A co-worker of Tim Eyman, the prominent anti-tax initiative guru of Washington, has joined the race for Spokane City Council.
Mike Fagan, co-director of Eyman's Voters Want More Choices, filed on Wednesday to run for a seat representing Northeast Spokane.
The seat currently is held by City Councilman Bob Apple, who can't run again because of term limits. Earlier this week, downtown businessman John Waite and Riverside Neighborhood Council Chairman Gary Pollard filed for the seat.
Fagan, 51, is a member of the Spokane Patriots, an offshoot of the Tea Party of Spokane. Fagan ran for council in 2009, losing to Councilwoman Amber Waldref in the general election.
He said he's running because the council has enacted too many taxes and increased too many fees and trampled on private property rights. He claims that it's easier to get welfare in Spokane than to get a building permit.
“It just about takes an act of Congress to get a building permit,” he said.
On the property rights front, Fagan criticizes the city's use of eminent domain to build a bridge over railroad tracks at Havana Street, city rules that restrict the demolition of historic buildings downtown, and certain code enforcement rules, such as ones preventing overgrown weeds, which he said are “subject to interpretation.”
Last year Fagan and the Spokane Patriots worked to place an initiative on the city ballot that would have revoked the city’s memberships and relationships with the United Nations and other groups “undermining United States sovereignty.” He also proposed an initiative to prohibit the city from “adopting any regulations, taxation or other policies which would be targeted specifically towards modifying greenhouse gas emissions.”

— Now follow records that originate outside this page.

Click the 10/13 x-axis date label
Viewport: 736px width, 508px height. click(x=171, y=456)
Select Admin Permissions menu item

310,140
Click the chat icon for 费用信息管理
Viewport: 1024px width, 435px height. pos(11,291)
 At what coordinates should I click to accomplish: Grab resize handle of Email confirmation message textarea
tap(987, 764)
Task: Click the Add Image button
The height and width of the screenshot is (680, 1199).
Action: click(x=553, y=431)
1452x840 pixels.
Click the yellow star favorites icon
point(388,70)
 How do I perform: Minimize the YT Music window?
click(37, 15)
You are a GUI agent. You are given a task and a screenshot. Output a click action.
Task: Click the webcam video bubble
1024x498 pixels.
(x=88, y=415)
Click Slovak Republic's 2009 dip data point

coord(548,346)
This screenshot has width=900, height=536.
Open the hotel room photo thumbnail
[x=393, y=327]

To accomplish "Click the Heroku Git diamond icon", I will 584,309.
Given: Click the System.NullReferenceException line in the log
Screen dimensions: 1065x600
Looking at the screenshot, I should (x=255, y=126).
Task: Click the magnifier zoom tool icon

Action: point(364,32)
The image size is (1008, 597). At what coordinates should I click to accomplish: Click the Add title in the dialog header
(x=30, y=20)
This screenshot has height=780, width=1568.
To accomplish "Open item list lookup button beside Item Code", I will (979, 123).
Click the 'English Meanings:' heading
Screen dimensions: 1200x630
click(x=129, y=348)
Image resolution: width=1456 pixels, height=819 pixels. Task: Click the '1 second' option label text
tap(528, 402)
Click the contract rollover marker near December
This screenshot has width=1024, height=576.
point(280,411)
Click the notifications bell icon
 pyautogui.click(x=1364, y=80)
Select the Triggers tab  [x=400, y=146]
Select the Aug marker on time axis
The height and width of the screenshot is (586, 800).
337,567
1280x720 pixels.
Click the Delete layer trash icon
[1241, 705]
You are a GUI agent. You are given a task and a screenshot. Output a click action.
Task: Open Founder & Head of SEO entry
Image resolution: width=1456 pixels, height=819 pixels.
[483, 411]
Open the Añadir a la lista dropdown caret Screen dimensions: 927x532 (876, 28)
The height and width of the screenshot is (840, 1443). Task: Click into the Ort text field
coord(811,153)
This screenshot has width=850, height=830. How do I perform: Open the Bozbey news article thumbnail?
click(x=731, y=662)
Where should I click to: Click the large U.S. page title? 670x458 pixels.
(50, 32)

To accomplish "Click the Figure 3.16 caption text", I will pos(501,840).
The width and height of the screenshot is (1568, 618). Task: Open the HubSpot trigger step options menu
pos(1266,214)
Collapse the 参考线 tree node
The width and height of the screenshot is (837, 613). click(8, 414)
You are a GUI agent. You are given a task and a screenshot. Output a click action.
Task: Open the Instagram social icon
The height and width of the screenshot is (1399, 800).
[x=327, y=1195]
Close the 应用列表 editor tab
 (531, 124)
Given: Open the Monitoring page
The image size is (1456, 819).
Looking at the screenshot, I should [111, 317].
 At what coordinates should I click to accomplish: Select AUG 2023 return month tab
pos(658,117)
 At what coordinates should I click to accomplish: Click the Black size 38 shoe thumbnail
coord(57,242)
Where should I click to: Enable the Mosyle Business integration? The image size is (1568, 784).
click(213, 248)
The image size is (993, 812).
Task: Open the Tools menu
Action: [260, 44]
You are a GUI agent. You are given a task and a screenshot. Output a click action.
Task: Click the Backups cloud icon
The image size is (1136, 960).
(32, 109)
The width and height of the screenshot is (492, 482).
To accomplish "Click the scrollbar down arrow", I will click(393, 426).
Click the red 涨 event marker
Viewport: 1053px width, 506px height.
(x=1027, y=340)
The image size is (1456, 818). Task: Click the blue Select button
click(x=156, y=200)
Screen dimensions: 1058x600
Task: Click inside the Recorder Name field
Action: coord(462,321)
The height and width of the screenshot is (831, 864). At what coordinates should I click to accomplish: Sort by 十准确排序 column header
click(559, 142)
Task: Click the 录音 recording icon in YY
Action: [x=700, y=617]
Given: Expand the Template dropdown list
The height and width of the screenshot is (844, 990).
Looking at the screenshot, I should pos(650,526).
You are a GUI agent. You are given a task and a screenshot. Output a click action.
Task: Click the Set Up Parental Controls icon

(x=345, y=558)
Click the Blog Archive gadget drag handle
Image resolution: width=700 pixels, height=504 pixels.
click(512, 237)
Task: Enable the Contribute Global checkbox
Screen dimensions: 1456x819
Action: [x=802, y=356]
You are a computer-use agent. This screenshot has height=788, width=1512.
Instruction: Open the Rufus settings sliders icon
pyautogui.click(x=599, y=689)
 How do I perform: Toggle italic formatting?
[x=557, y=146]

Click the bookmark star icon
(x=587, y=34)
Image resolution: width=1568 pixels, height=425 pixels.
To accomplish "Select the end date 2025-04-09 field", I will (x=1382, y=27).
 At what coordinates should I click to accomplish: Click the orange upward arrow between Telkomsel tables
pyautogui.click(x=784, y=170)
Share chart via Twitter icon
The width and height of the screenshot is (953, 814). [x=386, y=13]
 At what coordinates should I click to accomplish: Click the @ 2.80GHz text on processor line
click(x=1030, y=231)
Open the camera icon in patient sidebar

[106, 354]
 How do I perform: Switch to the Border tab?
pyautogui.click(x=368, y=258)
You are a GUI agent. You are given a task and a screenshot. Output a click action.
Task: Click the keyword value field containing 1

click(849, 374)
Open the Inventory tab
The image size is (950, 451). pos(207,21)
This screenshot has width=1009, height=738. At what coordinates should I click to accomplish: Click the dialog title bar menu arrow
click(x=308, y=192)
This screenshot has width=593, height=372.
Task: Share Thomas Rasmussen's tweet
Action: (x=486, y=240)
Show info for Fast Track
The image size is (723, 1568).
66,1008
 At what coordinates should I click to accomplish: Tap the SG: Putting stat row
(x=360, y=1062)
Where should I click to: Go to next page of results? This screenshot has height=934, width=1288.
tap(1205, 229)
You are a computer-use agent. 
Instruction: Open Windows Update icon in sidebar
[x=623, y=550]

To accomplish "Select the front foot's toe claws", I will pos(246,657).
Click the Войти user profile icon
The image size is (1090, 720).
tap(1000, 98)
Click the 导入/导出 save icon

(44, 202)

City officials privately mocked the sovereignty proposal, noting that Spokane doesn't belong to the UN or other groups that would undermine America. Fagan and the Spokane Patriots, however, pointed to the city's membership in ICLEI, a group focused on climate change issues that was founded in the early 1990s at a U.N. conference of local governments.
Fagan said the initiatives have “nothing to do with this run for City Council.”
He added that no further action was taken on the initiatives once they were filed with the city clerk.